Políticos no paredão
O eleitor terá a oportunidade de fazer a grande renovação
na política no ano que vem
João Domingos
Sem que a intenção fosse essa, o Judiciário, o Ministério
Público e a Polícia Federal fizeram mais do que uma reforma política no Brasil
nos últimos anos. No fundo, com suas decisões, investigações e ações, eles
levantaram uma espécie de paredão, no qual fuzilaram a carreira de dezenas de
políticos tradicionais que por muito tempo dominaram a cena no País.
Nessa reforma às avessas, Judiciário, MP e PF decretaram
o fim do sonho dos tucanos Aécio Neves e José Serra de se tornar presidente da
República, inviabilizaram a candidatura do ministro Blairo Maggi (Agricultura),
que estava sendo trabalhada pelo PP, e podem ter acabado com a tentativa do
ex-presidente Lula de voltar ao Palácio do Planalto.
Uns, como Aécio, Serra e Maggi, porque as candidaturas
deles a presidente se tornaram inviáveis depois de terem os nomes envolvidos em
escândalos. Outros, como Lula, porque também se envolveram em escândalos e
correm o risco de condenação em segunda instância, o que os tornaria
inelegíveis, por se tornarem fichas-sujas.

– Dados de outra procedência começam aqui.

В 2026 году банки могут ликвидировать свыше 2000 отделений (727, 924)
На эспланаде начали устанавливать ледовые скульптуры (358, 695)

Um projeto de lei que tratasse de uma reforma política e
eleitoral não teria o alcance que tiveram as decisões e ações do Judiciário, MP
e PF, mesmo que ficasse no Congresso por décadas e lá fosse melhorado ano a
ano.
O certo é que hoje, a não ser que aconteça um milagre, e
eles não podem ser descartados, estão fora da vida política num curto prazo
nomes como o do presidente Michel Temer, dos ministros Moreira Franco e Eliseu
Padilha, dos ex-presidentes da Câmara Henrique Eduardo Alves e Eduardo Cunha,
dos ex-ministros José Dirceu e Antonio Palocci. Não só porque uns estão presos,
outros condenados, outros denunciados, mas porque dificilmente o eleitor
votaria neles para que voltassem a ocupar os cargos eletivos que já
ocuparam.
Além das ações que envolveram investigações, prisões,
denúncias e condenações, uma decisão do STF que proibiu o financiamento
empresarial de campanha também foi fundamental nessa reforma política
impensada.
Quem é que imagina, hoje, a JBS dos irmãos Joesley e
Wesley Batista como a maior doadora de uma campanha eleitoral? Pois de 2005 a
2014, período em que a JBS obteve cerca de R$ 2,5 bilhões do BNDES, a empresa
repassou a candidatos e partidos políticos um total de R$ 463,4 milhões em
valores declarados. Ou cerca de 18,5% de tudo o que recebeu do banco de
fomento.
Essa reforma política feita na marra só foi possível
porque o próprio Congresso aprovou, em 2013, a lei que definiu o que é
organização criminosa e possibilitou o uso do instituto da delação premiada,
seguindo uma tendência mundial de aperfeiçoamento da legislação penal. Em 2010
fora aprovada a Lei da Ficha Limpa, que passou a punir com a inelegibilidade
candidatos condenados por órgãos colegiados, a exemplo dos tribunais regionais
federais e tribunais de Justiça, mais os tribunais superiores.
Olhando-se para o passado recente, a impressão que fica é
de que deputados e senadores, que fizeram as leis que hoje se tornaram como que
um paredão para eles, não pensaram quando as votaram. Ou, se pensaram, acharam
que estavam protegidos pela impunidade, pelo poder que exerciam, pelo conluio
das instituições na construção de uma rede de proteção a eles. Porque, como se
vê hoje, quatro anos depois da aprovação da lei da delação premiada, parece que
muitos nem perceberam que ela poderia alcançá-los.
A próxima eleição, que ocorrerá daqui a pouco mais de um
ano, oferecerá ao eleitor um quadro de candidatos já bastante limpo. Caberá ao
eleitor aproveitar a oportunidade e buscar a renovação, uma renovação que
reduza o fisiologismo, o toma lá dá cá, que se volte para o cidadão.